Diary of Marie Bashkirtseff

A promenade in the Bois, where one encounters heaps of familiar faces — only Paris offers such displays.

Promenade au Bois où on rencontre un tas de figures de connaissance, il n'y a que Paris pour ces exhibitions.

Gabriel bows twice.

Gabriel salue deux fois.

Maman claims to have found his calling cards and those of his father on the dining room mantelpiece. New cards that the servant put there and perhaps forgot.

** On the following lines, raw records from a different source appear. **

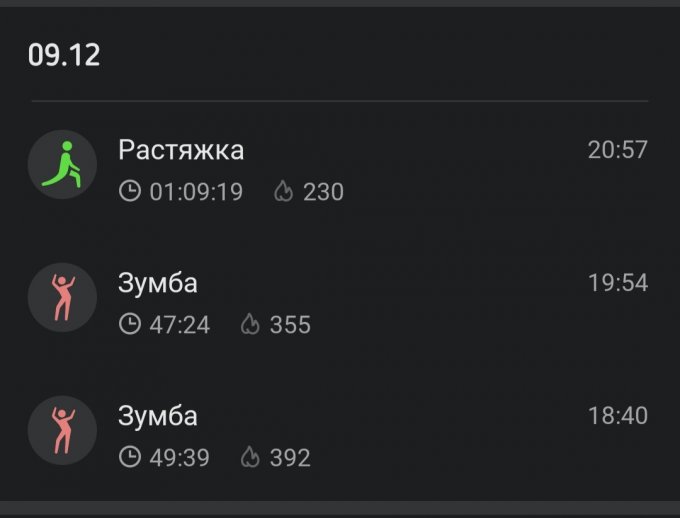Open the Растяжка workout entry title

(181, 150)
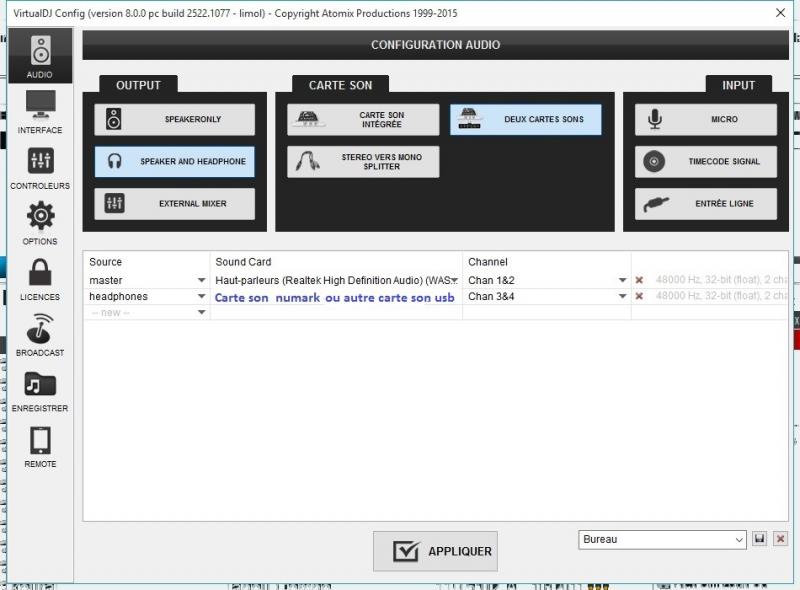This screenshot has height=590, width=800.
Task: Open the Licences padlock section
Action: [x=40, y=278]
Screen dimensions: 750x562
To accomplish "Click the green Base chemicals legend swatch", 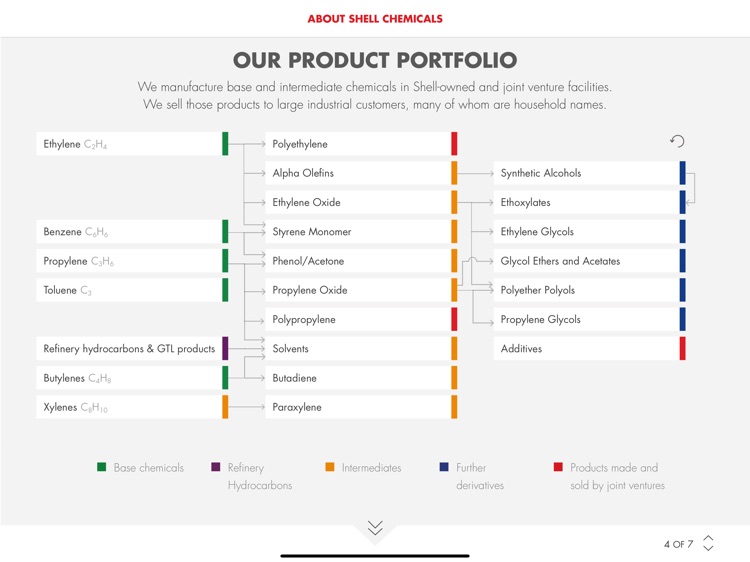I will [102, 467].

Maman prétend avoir trouvé de ces cartes et celles de son père sur la cheminée de la salle à manger. Des cartes neuves que le domestique a mises et oubliées là peut-être.

The vile Joseph is absent, but since the description of my future husband is no longer the same, he interests me very little.

Le vil Joseph manque mais depuis que le signalement de mon futur n'est plus le même il m'intéresse fort peu.

Soutzo and the Mouzays at dinner. The Mouzay ladies fly into a fury because Maman, with her usual tact, compares me to Bonnat, to Carolus-Duran, etc. Mademoiselle de Daillens, who has been painting for twenty years and who was already a great artist when I was eleven, is naturally vexed; her mother is furious. They end up — indeed, begin — by saying that I shall never sell my works for as much as I intend, except to admirers, and they call Soutzo a brat, an imbecile, etc.

Soutzo et les Mouzay à dîner. Ces dames (Mouzay) se mettent en fureur parce que maman avec son art ordinaire me compare à Bonnat, à Carolus Duran etc. De Daillens qui peint depuis vingt ans et qui était grande artiste quand j'avais onze ans est vexée naturellement, sa mère est furieuse, elles finissent et même commencent par dire que je ne vendrai mes œuvres aussi cher que j'en ai le projet, qu'à des amoureux et traite Soutzo de bambin, d'imbécile etc.

[Written across the page: Soutzo is determined to buy my Salon painting at any price, but if I sold him one for charity, I shall never sell otherwise. Just think what people would say! I shall sell to strangers, yes!] "Never, my dear Marie, will you have as much success and happiness as I wish you, but your mother will make you ridiculous, and you do not deserve to be made ridiculous — you are worth more than that!"

[En travers: Soutzo veut à tout prix acheter le tableau du Salon mais si je lui ai vendu pour les pauvres jamais je ne vendrai autrement. Songez à ce qu'on dirait ! Je vendrai à des étrangers ça oui I] Jamais, ma chère Marie vous n'aurez autant de succès et de bonheur que je vous en souhaite mais votre mère vous rendra ridicule et vous n'êtes pas digne d'être ridicule, vous valez mieux que ça !

There was both truth and anger in that. In short, the old woman understood, in her outburst, that Maman was saying I was as accomplished as Bonnat and the others. In any case, everything calms down — these storms are frequent and never serious.

Il y avait et du vrai et de la colère. En somme la vieille a compris dans son emportement que maman me disait aussi arrivée que Bonnat et les autres. Bref, tout se calme, du reste ces orages sont fréquents et jamais sérieux.